Text to read:
From mboxrd@z Thu Jan  1 00:00:00 1970
Return-Path: <git-owner@vger.kernel.org>
X-Spam-Checker-Version: SpamAssassin 3.4.2 (2018-09-13) on dcvr.yhbt.net
X-Spam-Level: 
X-Spam-Status: No, score=-3.8 required=3.0 tests=AWL,BAYES_00,
	HEADER_FROM_DIFFERENT_DOMAINS,MAILING_LIST_MULTI,NICE_REPLY_A,
	RCVD_IN_DNSWL_HI,SPF_HELO_PASS,SPF_PASS shortcircuit=no autolearn=ham
	autolearn_force=no version=3.4.2
Received: from vger.kernel.org (vger.kernel.org [23.128.96.18])
	by dcvr.yhbt.net (Postfix) with ESMTP id 9AADC1FC0C
	for <e@yhbt.net>; Wed,  3 Mar 2021 14:21:43 +0000 (UTC)

Written task 1: In the records, rewrite the stretch from the line containing "Click SPRAWDŹ under Buty zimowe H754TB" through the end of the records, changing "label" to "caption" and leaving everything else as it is.
The email header and the records have no connection to each other.

Supplied material:
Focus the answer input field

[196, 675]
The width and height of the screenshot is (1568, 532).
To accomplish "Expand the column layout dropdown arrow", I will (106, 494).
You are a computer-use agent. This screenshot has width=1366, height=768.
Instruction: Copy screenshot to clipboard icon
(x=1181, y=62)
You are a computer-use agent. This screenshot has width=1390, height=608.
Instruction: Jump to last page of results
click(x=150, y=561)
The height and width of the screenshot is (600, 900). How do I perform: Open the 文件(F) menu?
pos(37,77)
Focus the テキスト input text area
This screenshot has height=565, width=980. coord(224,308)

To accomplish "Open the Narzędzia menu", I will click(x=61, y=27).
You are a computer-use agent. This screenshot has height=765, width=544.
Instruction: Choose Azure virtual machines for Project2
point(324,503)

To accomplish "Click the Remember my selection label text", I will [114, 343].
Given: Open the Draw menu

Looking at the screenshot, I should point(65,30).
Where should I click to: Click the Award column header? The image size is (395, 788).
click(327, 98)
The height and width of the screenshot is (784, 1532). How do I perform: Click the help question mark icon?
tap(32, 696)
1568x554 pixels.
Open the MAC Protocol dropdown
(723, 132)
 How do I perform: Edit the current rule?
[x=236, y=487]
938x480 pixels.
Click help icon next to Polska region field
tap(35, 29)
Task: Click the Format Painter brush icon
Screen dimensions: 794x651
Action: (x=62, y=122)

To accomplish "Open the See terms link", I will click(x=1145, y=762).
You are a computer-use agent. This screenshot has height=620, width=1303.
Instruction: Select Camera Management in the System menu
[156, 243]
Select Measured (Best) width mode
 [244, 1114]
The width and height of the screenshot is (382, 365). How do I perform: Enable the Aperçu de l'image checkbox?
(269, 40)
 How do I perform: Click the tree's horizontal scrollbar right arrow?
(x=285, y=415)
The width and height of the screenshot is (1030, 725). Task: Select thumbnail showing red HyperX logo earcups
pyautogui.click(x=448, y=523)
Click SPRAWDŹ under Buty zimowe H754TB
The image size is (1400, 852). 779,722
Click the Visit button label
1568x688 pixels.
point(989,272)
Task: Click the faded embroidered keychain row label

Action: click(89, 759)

Written task 2: Copy the stretch of the email header from "From mboxrd@z Thu" through "14:21:43 +0000 (UTC)" word for word.

Expected answer 1:
Click SPRAWDŹ under Buty zimowe H754TB
The image size is (1400, 852). 779,722
Click the Visit button caption
1568x688 pixels.
point(989,272)
Task: Click the faded embroidered keychain row caption

Action: click(89, 759)

Expected answer 2:
From mboxrd@z Thu Jan  1 00:00:00 1970
Return-Path: <git-owner@vger.kernel.org>
X-Spam-Checker-Version: SpamAssassin 3.4.2 (2018-09-13) on dcvr.yhbt.net
X-Spam-Level: 
X-Spam-Status: No, score=-3.8 required=3.0 tests=AWL,BAYES_00,
	HEADER_FROM_DIFFERENT_DOMAINS,MAILING_LIST_MULTI,NICE_REPLY_A,
	RCVD_IN_DNSWL_HI,SPF_HELO_PASS,SPF_PASS shortcircuit=no autolearn=ham
	autolearn_force=no version=3.4.2
Received: from vger.kernel.org (vger.kernel.org [23.128.96.18])
	by dcvr.yhbt.net (Postfix) with ESMTP id 9AADC1FC0C
	for <e@yhbt.net>; Wed,  3 Mar 2021 14:21:43 +0000 (UTC)